SEOUL, Dec. 31 (Korea Bizwire) — A South Korean court on Thursday ordered the sale of a Japanese steel company’s assets here to compensate wartime forced labor victims in the second ruling of its kind.
The Daegu District Court’s Pohang branch ordered Nippon Steel Corp. to sell off its securities of PNR, a joint venture company with Korean steelmaker POSCO Co., to pay workers forced into labor during Japan’s 1910-45 colonial rule of the Korean Peninsula.
In a landmark 2018 ruling, South Korea’s Supreme Court ordered Nippon Steel to compensate Korean victims, but the firm refused to comply with the ruling on the grounds that the reparation issue was fully and finally settled by a 1965 treaty aimed at normalizing Korea-Japan ties.
As a result, the plaintiffs demanded the court seize the Japanese firm’s assets in Korea, and it accepted their request in January 2019.
It follows the Daejeon district court’s September ruling that ordered Mitsubishi Heavy Industries Ltd. to sell its assets here to compensate forced labor victims.
An actual liquidation could take time if Nippon Steel appeals, like Mitsubishi did.

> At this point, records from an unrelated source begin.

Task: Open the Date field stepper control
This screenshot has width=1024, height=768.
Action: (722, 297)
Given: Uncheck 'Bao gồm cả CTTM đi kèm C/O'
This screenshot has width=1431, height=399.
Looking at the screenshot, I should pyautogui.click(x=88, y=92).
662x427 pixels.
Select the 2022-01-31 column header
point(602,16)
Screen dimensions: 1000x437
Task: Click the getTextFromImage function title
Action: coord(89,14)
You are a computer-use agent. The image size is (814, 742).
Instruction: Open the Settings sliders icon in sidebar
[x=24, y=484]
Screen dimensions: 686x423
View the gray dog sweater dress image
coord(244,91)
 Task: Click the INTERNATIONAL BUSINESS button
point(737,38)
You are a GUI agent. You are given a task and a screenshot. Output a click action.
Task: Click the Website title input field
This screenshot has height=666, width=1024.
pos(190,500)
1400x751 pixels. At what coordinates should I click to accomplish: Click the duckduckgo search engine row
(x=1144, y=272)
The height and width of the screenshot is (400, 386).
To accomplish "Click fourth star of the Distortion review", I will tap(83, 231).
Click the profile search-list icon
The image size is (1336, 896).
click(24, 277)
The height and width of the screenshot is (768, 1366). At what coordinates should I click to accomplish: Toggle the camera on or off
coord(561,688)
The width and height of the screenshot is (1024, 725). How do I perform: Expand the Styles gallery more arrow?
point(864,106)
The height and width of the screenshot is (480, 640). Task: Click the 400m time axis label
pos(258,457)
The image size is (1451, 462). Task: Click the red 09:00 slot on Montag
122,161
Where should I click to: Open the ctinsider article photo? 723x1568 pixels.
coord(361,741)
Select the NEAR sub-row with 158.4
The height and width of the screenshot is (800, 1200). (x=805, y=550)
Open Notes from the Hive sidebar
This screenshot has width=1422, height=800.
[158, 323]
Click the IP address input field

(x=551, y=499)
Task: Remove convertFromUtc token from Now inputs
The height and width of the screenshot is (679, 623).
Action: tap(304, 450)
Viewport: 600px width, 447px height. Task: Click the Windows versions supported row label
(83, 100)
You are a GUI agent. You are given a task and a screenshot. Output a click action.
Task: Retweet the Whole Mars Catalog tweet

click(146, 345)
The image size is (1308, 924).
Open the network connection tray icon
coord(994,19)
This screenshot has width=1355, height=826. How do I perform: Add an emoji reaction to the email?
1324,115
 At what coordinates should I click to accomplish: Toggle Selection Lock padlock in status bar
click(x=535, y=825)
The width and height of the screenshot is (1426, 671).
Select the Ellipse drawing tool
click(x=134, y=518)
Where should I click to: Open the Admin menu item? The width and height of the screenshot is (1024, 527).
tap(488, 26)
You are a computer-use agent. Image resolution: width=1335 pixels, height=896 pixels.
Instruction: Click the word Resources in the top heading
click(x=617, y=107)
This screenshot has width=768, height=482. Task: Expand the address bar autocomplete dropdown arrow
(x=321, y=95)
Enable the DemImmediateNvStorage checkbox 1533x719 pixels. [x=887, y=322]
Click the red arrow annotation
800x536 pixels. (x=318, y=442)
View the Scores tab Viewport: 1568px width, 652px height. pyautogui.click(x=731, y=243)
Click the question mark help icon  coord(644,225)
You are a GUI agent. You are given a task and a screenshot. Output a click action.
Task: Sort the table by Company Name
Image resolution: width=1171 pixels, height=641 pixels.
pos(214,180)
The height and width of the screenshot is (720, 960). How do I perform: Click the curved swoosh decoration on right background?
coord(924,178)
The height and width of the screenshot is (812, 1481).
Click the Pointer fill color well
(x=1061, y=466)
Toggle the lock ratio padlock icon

Seoul officials remain cautious over the forced labor ruling’s potential impact on the already frayed bilateral ties over shared history and trade disputes, as Tokyo lodged protest against the previous ruling on Mitsubishi.
“We hope South Korea and Japan promptly enter negotiations to come up with solutions in which all stakeholders can agree on, considering rights of victims and the bilateral relations,” a senior foreign ministry said.